AI-related bots across all categories collectively accounted for around 19% of requests, making them a noticeable presence but not the dominant group. Within that segment, coding agents were responsible for approximately 10%, training crawlers around 5%, and AI assistants about 2%. Individual tools such as Claude-Code and GPTBot were among the most active AI-related agents, while Slackbot actually recorded more llms.txt requests than PerplexityBot.

This distribution highlights a key mismatch between expectations and reality. While llms.txt is often discussed as a tool for AI retrieval systems, the data suggests it is currently being accessed more by infrastructure tools than by AI search systems themselves.

A large share of “self-analysis” traffic

One of the more unusual findings in the dataset is that around 12% of all requests came from tools designed to analyse, audit, or validate llms.txt files rather than consume their content in practice.
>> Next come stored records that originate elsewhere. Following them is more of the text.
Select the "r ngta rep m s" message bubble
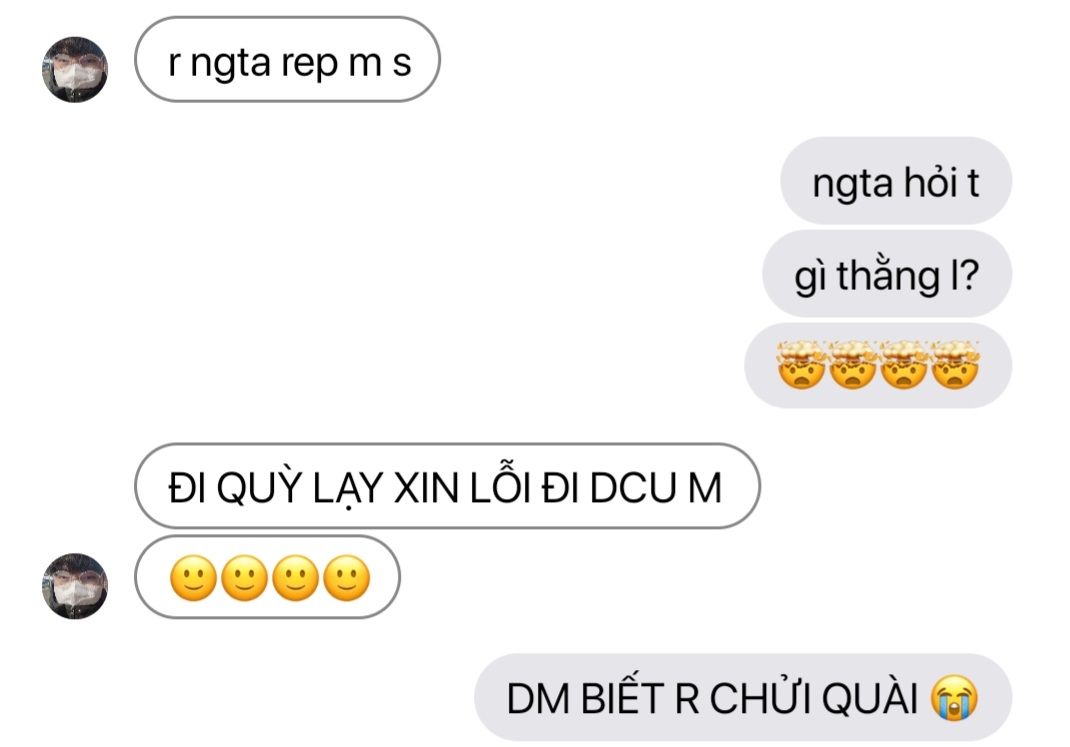Viewport: 1070px width, 747px height. [287, 60]
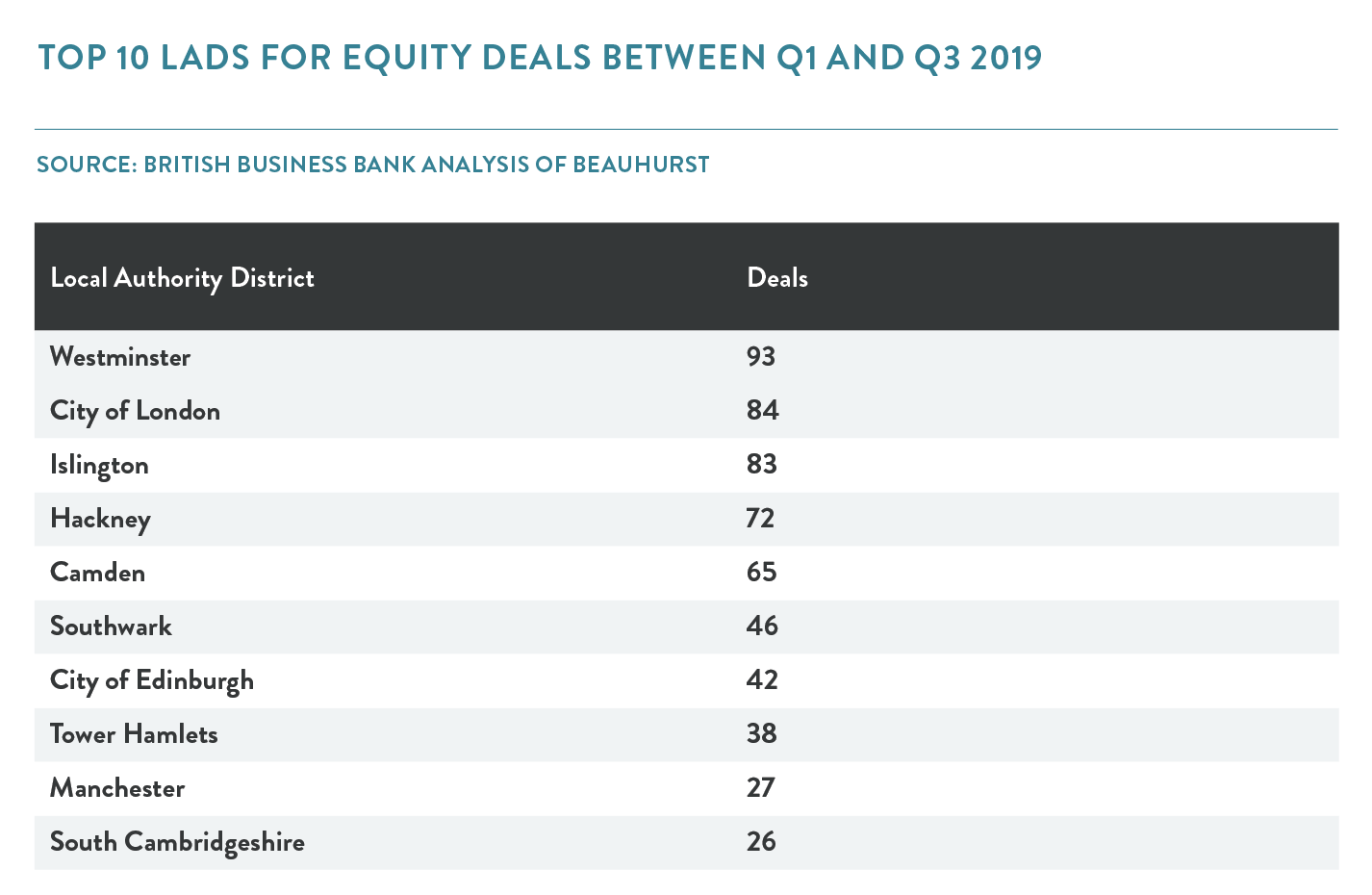Viewport: 1372px width, 895px height.
Task: Select the deals value 38
Action: (x=761, y=734)
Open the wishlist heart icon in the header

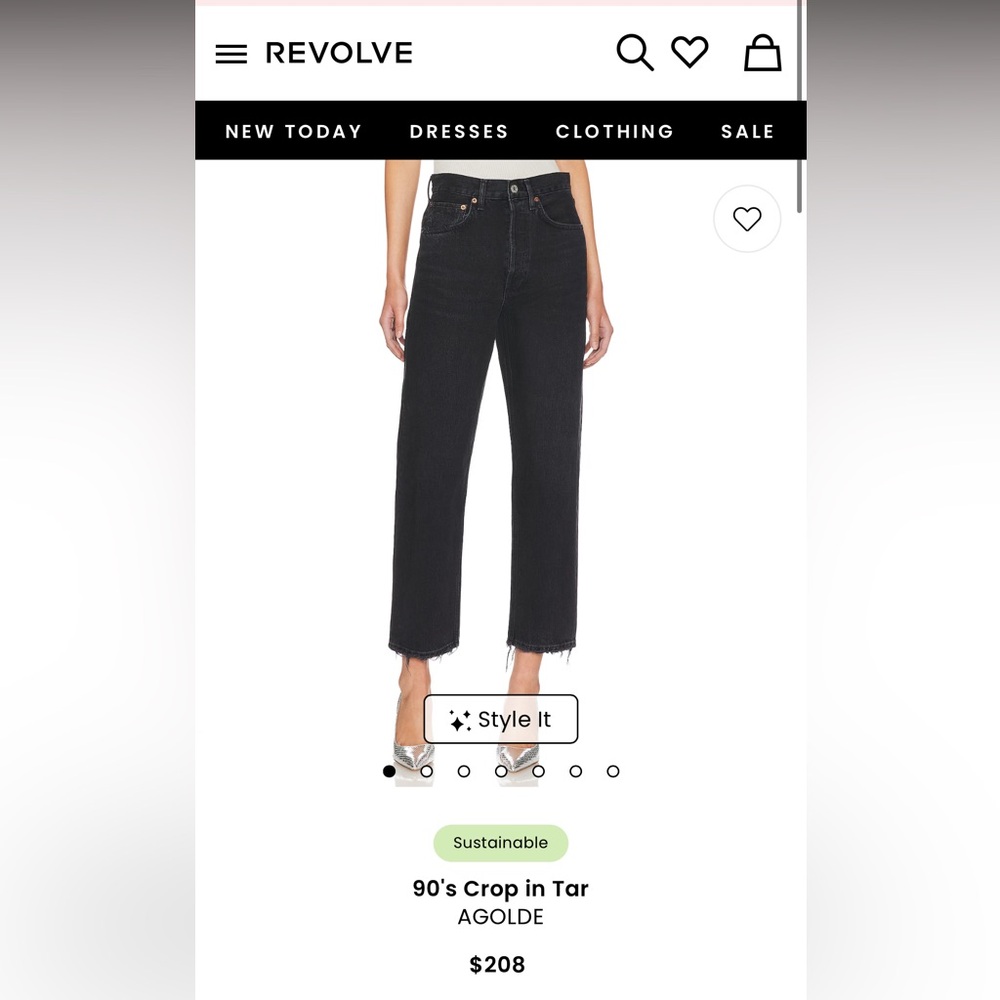click(690, 52)
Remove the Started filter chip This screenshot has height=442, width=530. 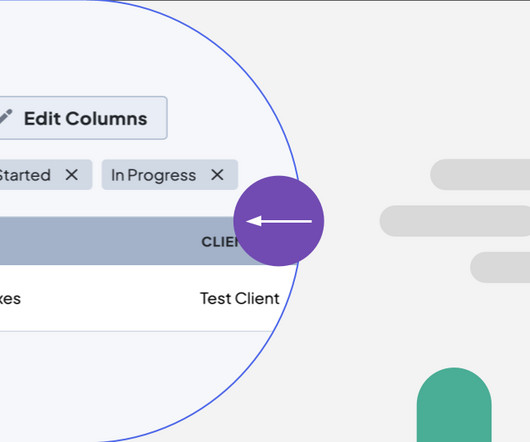click(72, 175)
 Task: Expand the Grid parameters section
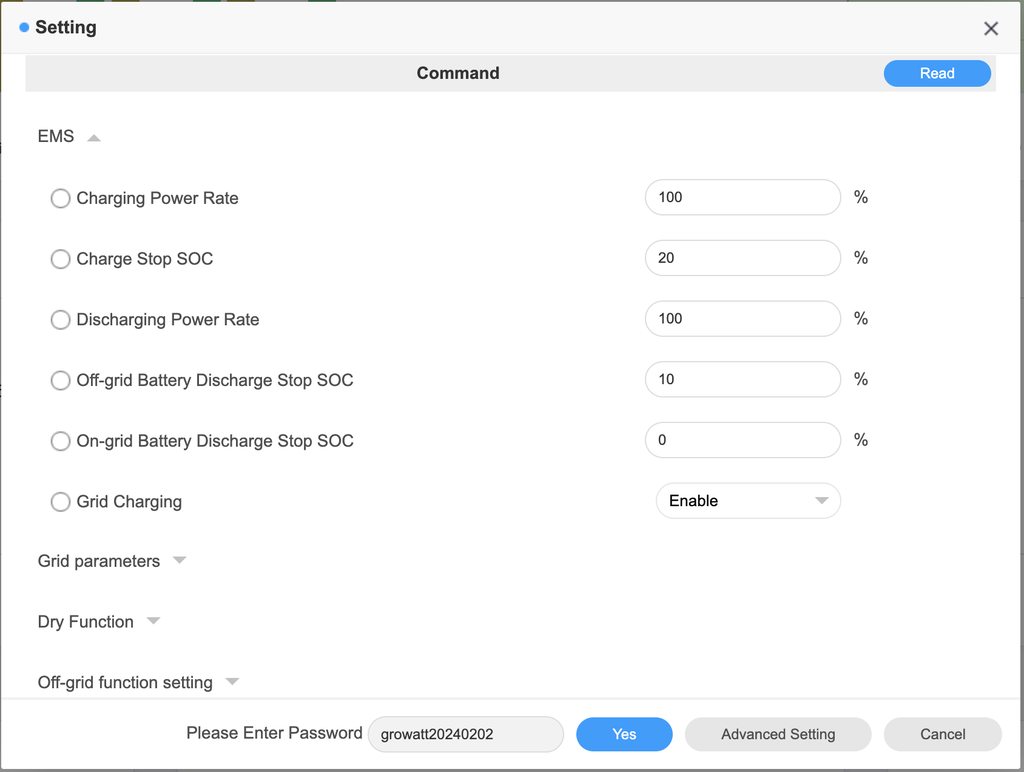coord(179,561)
Within this category, GEO and AEO readiness tools accounted for roughly 5% of requests, while dedicated scanners and validators made up around 3%. This means that more traffic is currently being generated by tools assessing or testing the format than by AI assistants or retrieval systems using it directly.

A further 2% of requests came from research-focused bots, including systems designed to evaluate prompt injection risks. This indicates that llms.txt is already being examined from a security and reliability standpoint, even before it has achieved widespread adoption.

Missing files and low human interaction

The study also found that requests to missing llms.txt files (those returning 404 errors) did not come from AI bots at all. Instead, these appear to be mostly human users manually entering URLs, likely to test whether competitors or other sites are using the format.

Even high-profile checks, such as Chrome’s Lighthouse audit for llms.txt, generated only a very small number of requests across the dataset. This further reinforces the idea that awareness exists, but active usage remains limited.

What the findings suggest

Overall, the data aligns with the view that llms.txt has not yet become a meaningful input source for AI retrieval systems. Instead, its current usage is dominated by technical crawlers, SEO tools, and experimental systems rather than AI agents generating live answers or citations.

Earlier commentary from industry figures has already suggested that llms.txt is not primarily designed for search, and this dataset appears to support that interpretation. Rather than being widely used by AI assistants, the file is currently more relevant to coding agents, infrastructure tools, and systems testing how AI-readable formats might evolve.

Previous studies have also shown little correlation between having an llms.txt file and improved AI visibility, and the low request volume may help explain why.

Looking ahead

One area that stands out is the growing attention around prompt injection analysis. Some crawlers are actively testing llms.txt files for potential security risks, reflecting increasing caution around how AI systems ingest external content.

It is also important to remember that these figures only reflect requests, not how (or if) the data was ultimately used by the systems that accessed it. Even when llms.txt files are fetched, there is no clear evidence that they are influencing AI outputs at scale.

For now, the data paints a clear picture: interest in llms.txt is growing in discussion and tooling, but actual usage remains extremely limited in practice.